フィジカルインターネットのイメージ(第1回フィジカルインターネット実現会議の経済産業省の資料から引用)

 この仕組みを現実の物流にあてはめるとどうなるか。現在は運送会社Aが東京から大阪にトラックで荷物を送るとき、トラックに乗せるのは原則として自社の窓口で集めた荷物だけです。トラックというひとつの回線を、自社の荷物だけで専有しているといえます。荷台に空きがあってもそのまま運ぶことになり、必ずしも効率がいいとは言えません。

 フィジカルインターネットの考えでは、こうしたトラックの荷台を多くの運送会社でシェアします。異なる会社に預けた荷物も、共同の集積所に一度集められて目的地ごとにふりわけられ、1台のトラックに効率よく荷物を満載できるようになります。

 またひとつの輸送ルートを複数の会社でシェアできるようになると、インターネットの網の目のように、他社のルートも含めてもっとも効率よい輸送ルートを選べるようになります。こうしたことで限られた台数のトラックでも効率よく荷物を運べることが期待されます。

 日本国内でフィジカルインターネットが注目される背景には、物流業界が抱える3つの課題があります。

 アマゾンをはじめとしたネット通販の普及により、宅配便の数はここ10年ほどで大きく伸びました。2020年度はコロナ禍での巣ごもり需要もあり、大手のヤマト運輸、SGホールディングスは、宅配便取り扱い個数が過去最多となりました。一方で多品種、小ロットの荷物が増えたことから、トラック内の空きスペースが増え、積載効率は低下傾向にあります。

 規制緩和による競争激化の影響でドライバーの労働環境が悪化し、2000年代後半以降、トラックドライバーの数は急減しました。少子化の影響もあり、2030年には物流需要の約36%が運べなくなるとの試算(PDF方式:8.4MB)もあります。

 2050年のカーボンニュートラル実現に向け、省エネや脱炭素エネルギーの利用は今後いっそう強く要請されることが予想されます。日本のCO₂排出量(約11億トン)のうち、貨物自動車の排出量は6.8%をしめており、排出量削減の観点からも、輸送の効率化が求められます。

 こうした物流業界の課題をフィジカルインターネットで解決できないかと、政府も動き始めました。

 2021年10月には、経済産業省と国土交通省が、「第1回フィジカルインターネット実現会議」を開催。約20人の識者が集まり、実現のための課題やゴールの姿を話しあいました。

 政府は会議の中で、2040年ごろをフィジカルインターネット実現のゴールと設定しています。ただ具体的なゴールのイメージや、そこに至るまでの過程は検討中の段階です。今後も会議を重ね、2022年3月までにはおおまかなロードマップを示すとしています。

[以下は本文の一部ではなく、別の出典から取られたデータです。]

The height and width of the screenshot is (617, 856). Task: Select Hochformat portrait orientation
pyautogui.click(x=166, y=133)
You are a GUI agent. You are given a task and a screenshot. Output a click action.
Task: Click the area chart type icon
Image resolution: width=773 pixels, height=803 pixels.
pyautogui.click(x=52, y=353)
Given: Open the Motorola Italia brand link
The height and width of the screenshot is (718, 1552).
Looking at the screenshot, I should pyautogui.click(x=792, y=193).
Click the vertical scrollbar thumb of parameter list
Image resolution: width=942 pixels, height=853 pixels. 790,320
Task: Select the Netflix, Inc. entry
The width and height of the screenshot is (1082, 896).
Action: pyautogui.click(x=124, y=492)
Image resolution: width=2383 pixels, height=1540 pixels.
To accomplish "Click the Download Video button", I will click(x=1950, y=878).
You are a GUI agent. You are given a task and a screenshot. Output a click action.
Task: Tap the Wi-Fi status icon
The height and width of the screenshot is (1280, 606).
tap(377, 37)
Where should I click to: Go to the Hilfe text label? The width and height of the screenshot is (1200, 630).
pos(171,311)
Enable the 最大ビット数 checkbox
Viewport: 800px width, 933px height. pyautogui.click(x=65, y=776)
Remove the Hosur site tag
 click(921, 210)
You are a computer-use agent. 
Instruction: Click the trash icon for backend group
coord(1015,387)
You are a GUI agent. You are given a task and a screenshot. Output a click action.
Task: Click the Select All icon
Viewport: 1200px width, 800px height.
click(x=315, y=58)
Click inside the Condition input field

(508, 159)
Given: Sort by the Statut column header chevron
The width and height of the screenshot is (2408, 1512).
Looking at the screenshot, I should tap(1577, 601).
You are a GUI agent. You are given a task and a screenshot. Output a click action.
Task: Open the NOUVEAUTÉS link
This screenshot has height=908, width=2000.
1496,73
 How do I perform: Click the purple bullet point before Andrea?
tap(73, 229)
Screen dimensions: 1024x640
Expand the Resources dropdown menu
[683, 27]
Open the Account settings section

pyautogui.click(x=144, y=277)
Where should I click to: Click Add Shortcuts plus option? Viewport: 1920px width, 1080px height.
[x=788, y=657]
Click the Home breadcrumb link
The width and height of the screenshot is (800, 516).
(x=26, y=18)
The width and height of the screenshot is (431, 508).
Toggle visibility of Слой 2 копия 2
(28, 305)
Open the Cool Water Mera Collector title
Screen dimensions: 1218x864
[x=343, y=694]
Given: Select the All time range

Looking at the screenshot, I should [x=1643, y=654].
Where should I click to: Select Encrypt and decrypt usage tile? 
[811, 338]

 民間企業ではヤマトホールディングスが、いち早く普及に向けて動き始めました。ヤマトグループ総合研究所(ヤマト総研)は、2019年9月に、アメリカのジョージア工科大学フィジカルインターネットセンターと覚書を締結。同大学から得た知見を、荷主や運送業の関係者に発信しています。

 大々的なフィジカルインターネットの実現にはまだ時間がかかりますが、その前身ともいえる取り組みは、現場で少しずつ広まっています。

 たとえばセブン―イレブン・ジャパンとファミリーマート、ローソンのコンビニ大手3社は、2020年8月に、それまで独自のトラックを使っていた店舗への商品配送で、同じトラックを使って共同配送する実験をおこないました。

大手コンビニ3社の共同配送の実証実験の仕組み(朝日新聞より引用)

 またJR各社は、新幹線の空きスペースに生鮮食品などをのせて運ぶ「貨客混載」の実験を始めています。

 こうした取り組みは、現時点では特定の会社や地域に限られたものですが、限られた輸送網をシェアして有効活用するという点ではフィジカルインターネットに沿った発想といえます。会社を越えた連携をより増やし、社会全体に広げていくことが、フィジカルインターネットの実現につながります。

 欧州では、産官学が参加して2013年に発足したALICE(欧州物流革新協力連盟)などが中心となって、フィジカルインターネットの実現を目指しています。

 トラックのスペースをくまなく使うためコンテナ容器の共通規格の開発や、効率よい物流網の検討、会社を越えて荷物の情報をやりとりするシステムの開発など、具体的な実証実験が進められています。ただ先行する欧州でも、大々的なフィジカルインターネットの実現はまだ途上です。